Post by emulog on Jan 12, 2023 7:24:18 GMT
Test case is thus :
_newimage of 256*192*32 need to be scaled to 1024*768*32
To avoid slow pset's i use an array and do direct array addressing, after all operations to image, i put this array to _newimage, what is quite fast
Then i do _putimage with scaling without _smooth to main screen and measure speed in a cycle of say 1000 times to
Test show that these two operations of put and putimage do 412 times a sec, i.e. FPS
Okay, not slow but is not fast, let's try scale by my code to bigger array and then put it to main screen. Optimized cycle using uint64 get just some 80 FPS.
So what is in the assembly then ? Going $Cheking:off, looking into the EXE i see lotta of variable load and saves, almost none of register usage to avoid indirect loading, and even _shr and _shl operations are done by using CALL. If i write say *256 it does issue shift, if i write _shr/l it make call. Oh my.

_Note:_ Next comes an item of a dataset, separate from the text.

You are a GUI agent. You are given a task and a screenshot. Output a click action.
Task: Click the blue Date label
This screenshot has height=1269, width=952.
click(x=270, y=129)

Also for select/case none of jumptable generated at all, a raw of jne. Compiler options are set to -O3 -arch native.
Expectation ruined, so i make a try something else. Got FBC. Start anew, make some tests. Okay, lets write scaler there. Make two DIMs, use pointers, do PUT scaled result to main screen.
Test show 10354 FPS for a just this scale op. Okay , look into the asm. Sequential writes to array elements go in a row of simple indirect writing by eax register. 16 writes of same value, making 256>1024.
10354 vs 412 is a 25 times difference, so _putimage in QB64 is 25x slower than a hand made FOR..NEXT in FB . Both BASIC's use same GCC with -O3 -arch native on the AMD 5700G CPU.
QB64 is a very friendly IDE, alas not fast.
PS...
Ported all written code of Z80 emulator, not much of, though, to FB.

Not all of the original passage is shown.